* **ABOUT THIS TASK**: Once the line with "Task: Open the Менеджер dropdown" is found in the entries below, repeat it and each following line exactly, up to and including the line with "Open the tool". Add no other lines.

[Stored records]

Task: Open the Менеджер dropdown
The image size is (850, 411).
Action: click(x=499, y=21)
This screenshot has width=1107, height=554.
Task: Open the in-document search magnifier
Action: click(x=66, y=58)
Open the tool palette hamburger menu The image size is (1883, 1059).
--
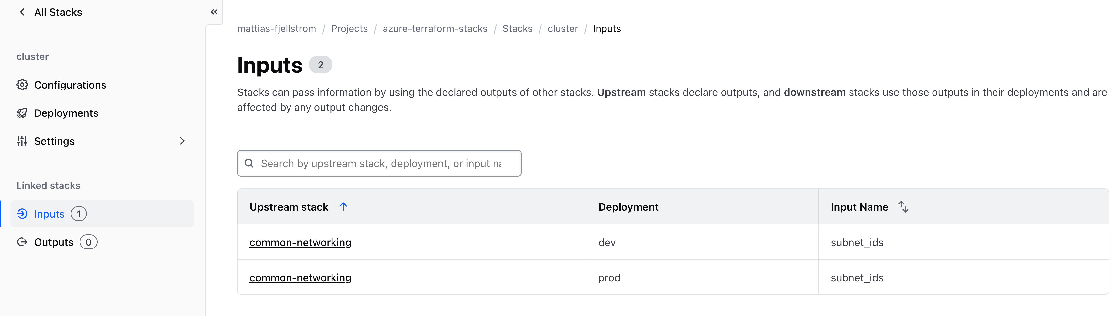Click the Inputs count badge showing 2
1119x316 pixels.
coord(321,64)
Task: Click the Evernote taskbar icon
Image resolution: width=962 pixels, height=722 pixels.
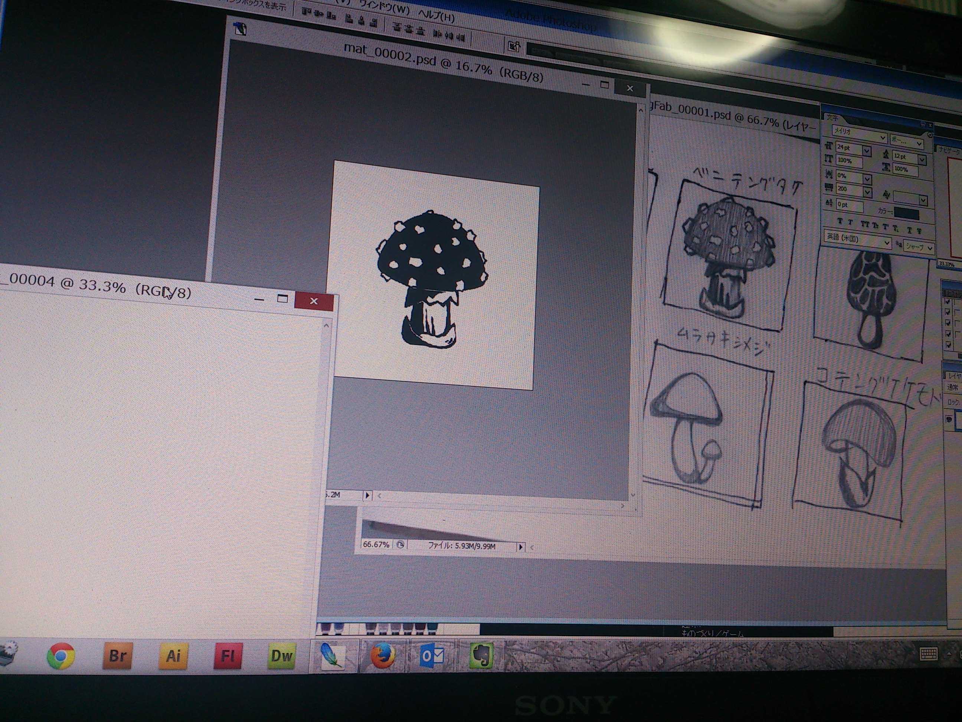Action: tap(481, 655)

* **OUTPUT OF THE EXERCISE**:
Task: Open the Менеджер dropdown
The image size is (850, 411).
Action: click(x=499, y=21)
This screenshot has width=1107, height=554.
Task: Open the in-document search magnifier
Action: click(x=66, y=58)
Open the tool palette hamburger menu The image size is (1883, 1059).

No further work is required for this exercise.